Use of Computational Technologies to Define Potential CRISPR/Cas9 Off-Target Effects of Anti-HIV-1 Grnas in the Human Genome

Despite antiretroviral therapy, human immunodeficiency virus type 1 (HIV-1) infection remains a life-long clinical problem due to reservoirs harboring proviral DNA in a latent/persistent form. Recently, gene-editing strategies utilizing the CRISPR/Cas9 system (CC9) have been developed to excise the HIV-1 genome from infected cells thereby achieving a single cell cure for HIV infection. However, due to the promiscuity of the guide RNA (gRNA) targeting, one necessary area of interest has focused on off-target activity that may cause unwanted DNA damage across the human genome. This is further complicated by the uncertainty of DNA accessibility such as the chromatin state in relevant cell populations as well as genetic variability across the human population.

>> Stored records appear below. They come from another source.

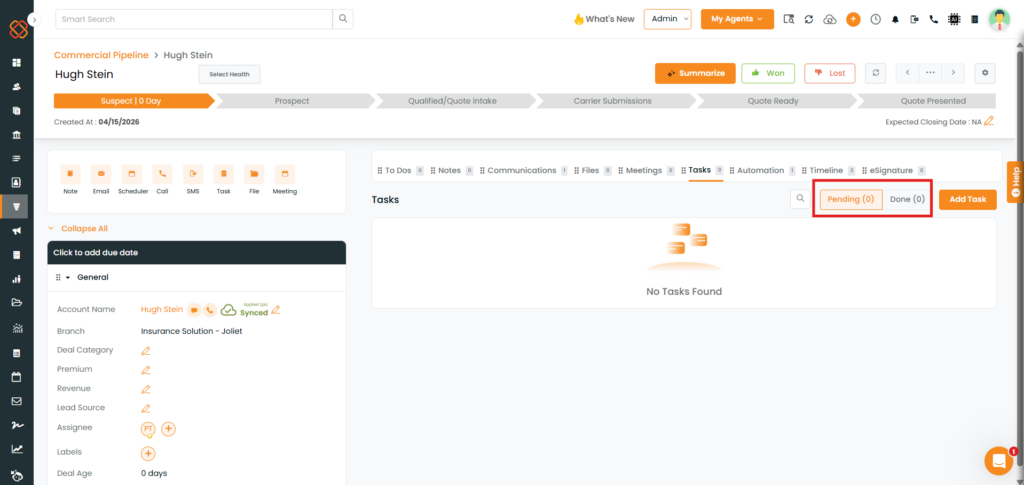This screenshot has width=1024, height=485.
Task: Open the Scheduler quick action
Action: pyautogui.click(x=132, y=173)
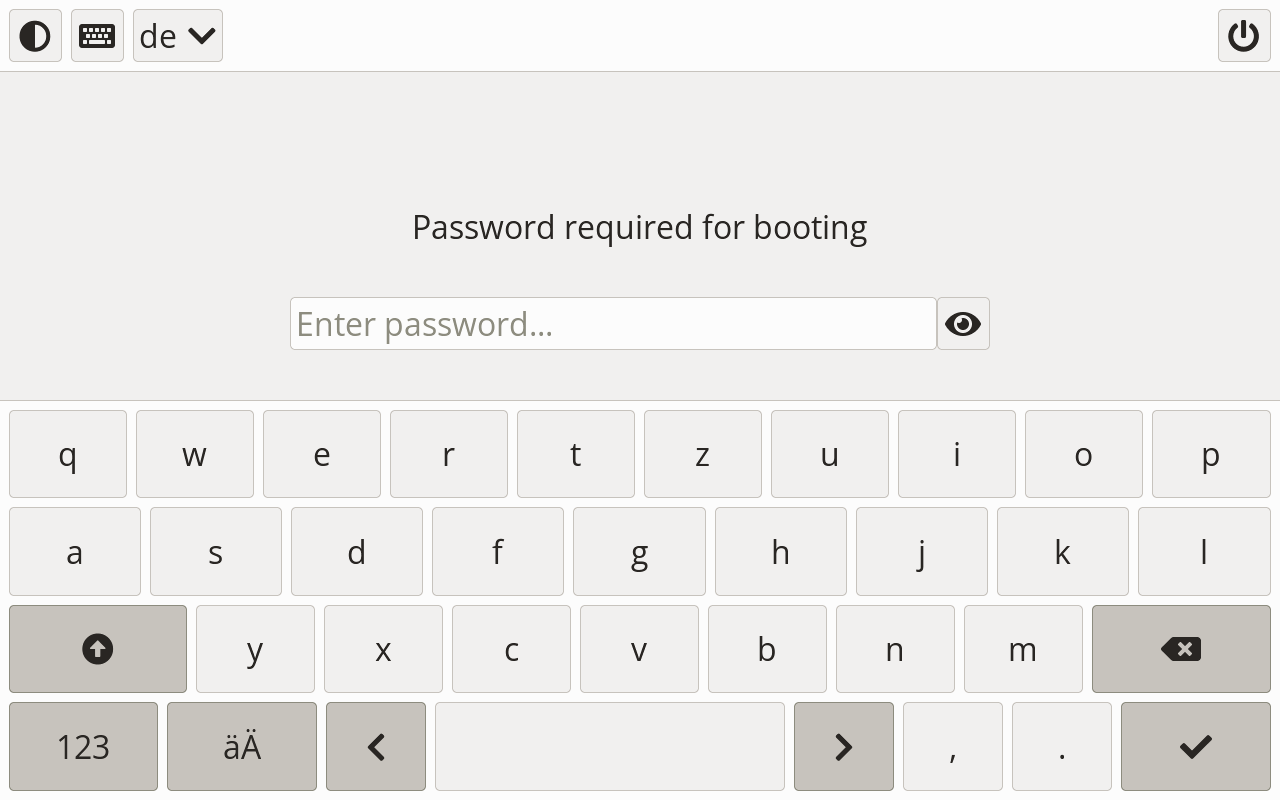Open the "de" keyboard layout dropdown
The width and height of the screenshot is (1280, 800).
tap(178, 36)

In order to predict the off-target effect, we have developed a screening method employing a bloom filter library constructed from a set of adapted human genomes that contains the information of all individuals within the 1000 Genomes project. In order to test the results of our method, publically available Genome-wide Unbiased Identification of Double-stranded-breaks Enabled by sequencing (GUIDE-seq) data was used from the use of HEK293T cells. Results of this analysis have shown that, in a given genomic region, the DNA accessibility implied by DNase-I hypersensitivity positively correlated to the frequency of CC9 activity. Integrating quantitative off-target data available from publications using a two-layer stacked regression model allowed better understanding of generalizable factors that contribute to off-target effect. Compiling these results will greatly increase the ability of researchers to design gRNAs that are effective with respect to targeting integrated HIV-1 proviral DNA while avoiding off-target effects.